Prophylactic and even to some extent therapeutic treatment with the SA55 + SA58 cocktail protected ACE-2 mice against a challenge with a mixture of BA.1 and BA.5



Ep 303-16: Shujie Si medRxiv 31 Dec 2022: Prophylaxis against omicron BA.5 with the SA58 monoclonal in humans.


An open label blank-controlled study was performed amongst over 1700 HCW  during 30 days (Nov 2022), with an epidemic of BA-5 sublineages (BF.7, BA.5.2, BA.5.2.1, BQ.1.2) and over 3000 blank-controls.  The active group  sprayed the liquid product (5mg/ml) every 6 hours.  The calculated protective efficacy was 77 %.

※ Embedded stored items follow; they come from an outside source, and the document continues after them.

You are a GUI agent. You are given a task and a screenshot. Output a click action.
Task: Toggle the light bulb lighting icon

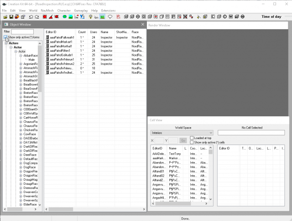(91, 17)
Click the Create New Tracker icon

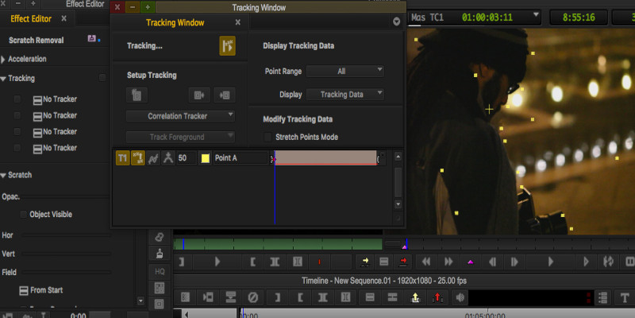[137, 95]
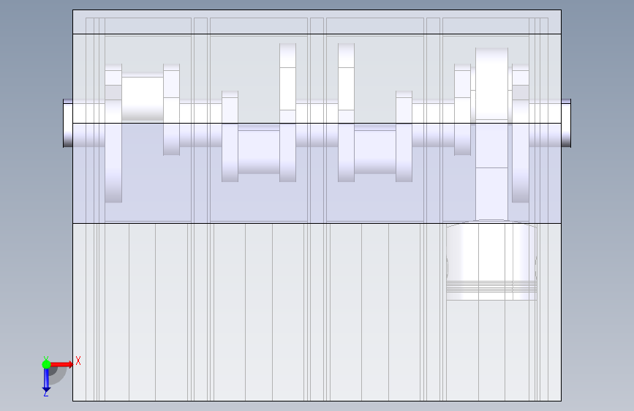634x411 pixels.
Task: Select the leftmost raised crank pin journal
Action: [143, 97]
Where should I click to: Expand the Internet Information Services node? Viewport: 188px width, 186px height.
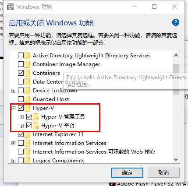[x=13, y=143]
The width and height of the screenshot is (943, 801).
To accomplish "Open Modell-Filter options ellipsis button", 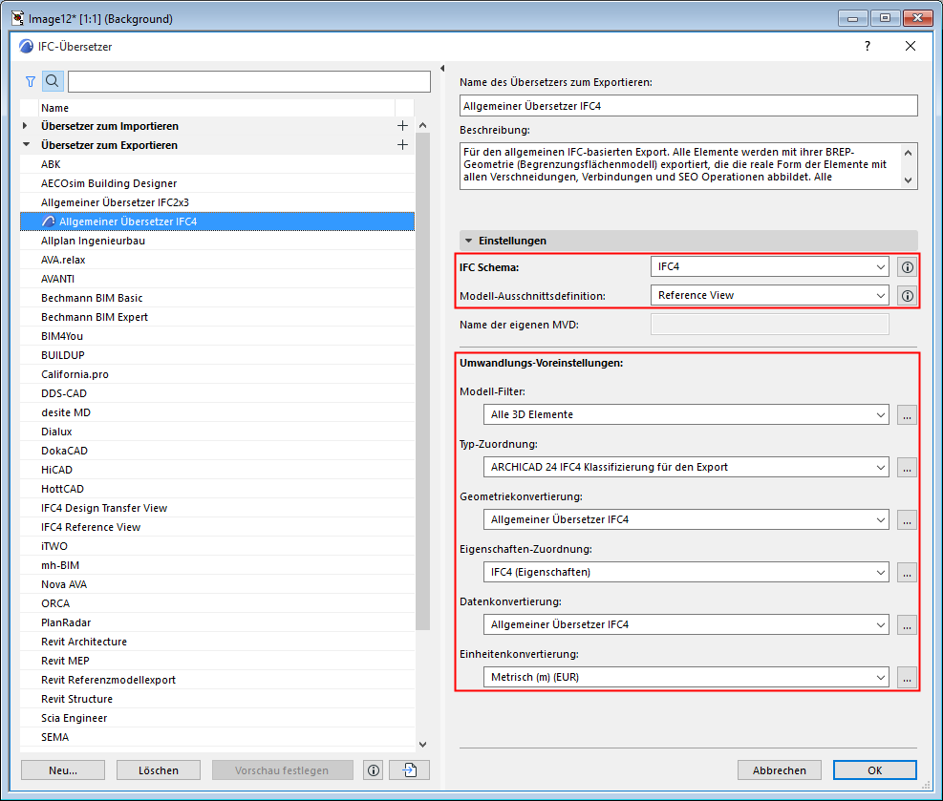I will pyautogui.click(x=907, y=415).
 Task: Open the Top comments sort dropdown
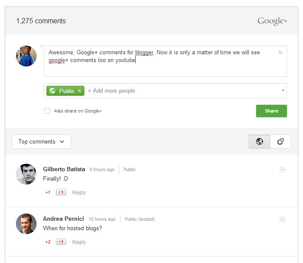pos(41,141)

The side effects were not uncommon, but considered mild







  1. While the Zero COVID policy has saved many lives in China (but also Hong Kong, Singapore, Taiwan, Australia and New Zealand), the sudden drop of all measures has resulted in a dramatic rise in cases, but most likely will it have a have high death toll in China, because the older population has not been boosted with high quality vaccines and the ICU capacity of China may not suffice. Nevertheless, even then, the death toll will presumably remain proportionally lower than in the US, but higher than in most other “zero COVID” countries.
  2. Chinese academia and companies have  developed a lot of interesting vaccine concepts and also some new drugs.  The polymerase inhibitors are not really original, but the very potent and broad mAb is intriguing.  It is not always clear whether clinical trials have been performed according to international standards. 
  3. From a public health perspective, it is regrettable that China has not collaborated with Western companies (e.g. Pfizer) and has not accepted the European offer to roll out potent vaccines much quicker than is done now, but we can only guess what the political and economic reasons for those decisions have been.

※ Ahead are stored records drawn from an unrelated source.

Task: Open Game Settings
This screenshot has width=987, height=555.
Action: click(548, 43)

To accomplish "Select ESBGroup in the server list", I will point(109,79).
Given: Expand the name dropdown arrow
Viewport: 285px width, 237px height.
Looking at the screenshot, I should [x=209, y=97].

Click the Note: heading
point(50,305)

 Ending with a personal communication from Shanghai

1) We have COVID vaccines in Shanghai including inactivated, recombinant subunit proteins and CanSino vaccines (= recombinant Spike-expressing Adenoviral vectors) . All the vaccination programs for boosters are announced and implemented by government. The vaccination centers are setup by district health administration where people are free to get it. Sofar Shanghai recommends to use CanSinoinhale vaccineand recombinant subunit protein vaccines for booster.  

2) As COVID drug, China has licensed Azvudine as anti-COVID. I and my wife use it. Paxlovid was just imported last month. These two drugs need to be prescribed by doctor, However I just saw a news these two drug have been distributed into community clinics for patients to get it easily (based on the doctors’ diagnosis), and meantime relieve the pressure on big hospitals , as I know the “fever out-patient clinics” are crowded now in all big hospitals in Shanghai. 

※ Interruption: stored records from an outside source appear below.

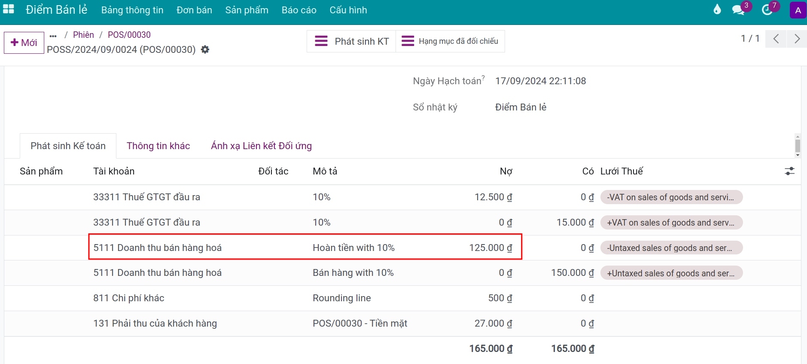Open the chat messages icon
Viewport: 807px width, 364px height.
pos(738,10)
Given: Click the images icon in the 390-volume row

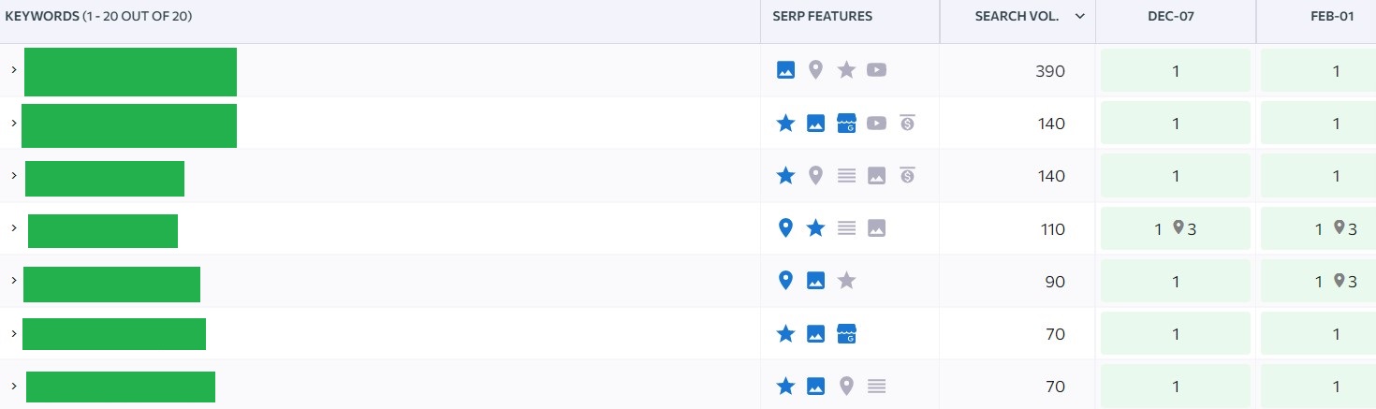Looking at the screenshot, I should click(786, 70).
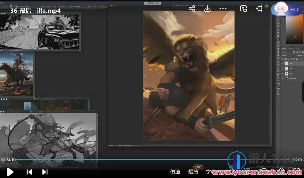This screenshot has width=304, height=178.
Task: Skip to the previous video
Action: (x=29, y=172)
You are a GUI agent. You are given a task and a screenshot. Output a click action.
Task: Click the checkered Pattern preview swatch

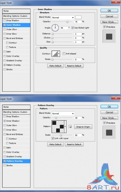(x=58, y=126)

3) Although the “opening” was relatively sudden and most big hospitals may not be prepared enough, it has not yet reached the point of collapse. The medical staffs are doing their best to treat and care the infected. Hope to learn from experience and lessons for the next wave in future. 

I hope this Episode has somehow enlightened your insight on what is happening today in China.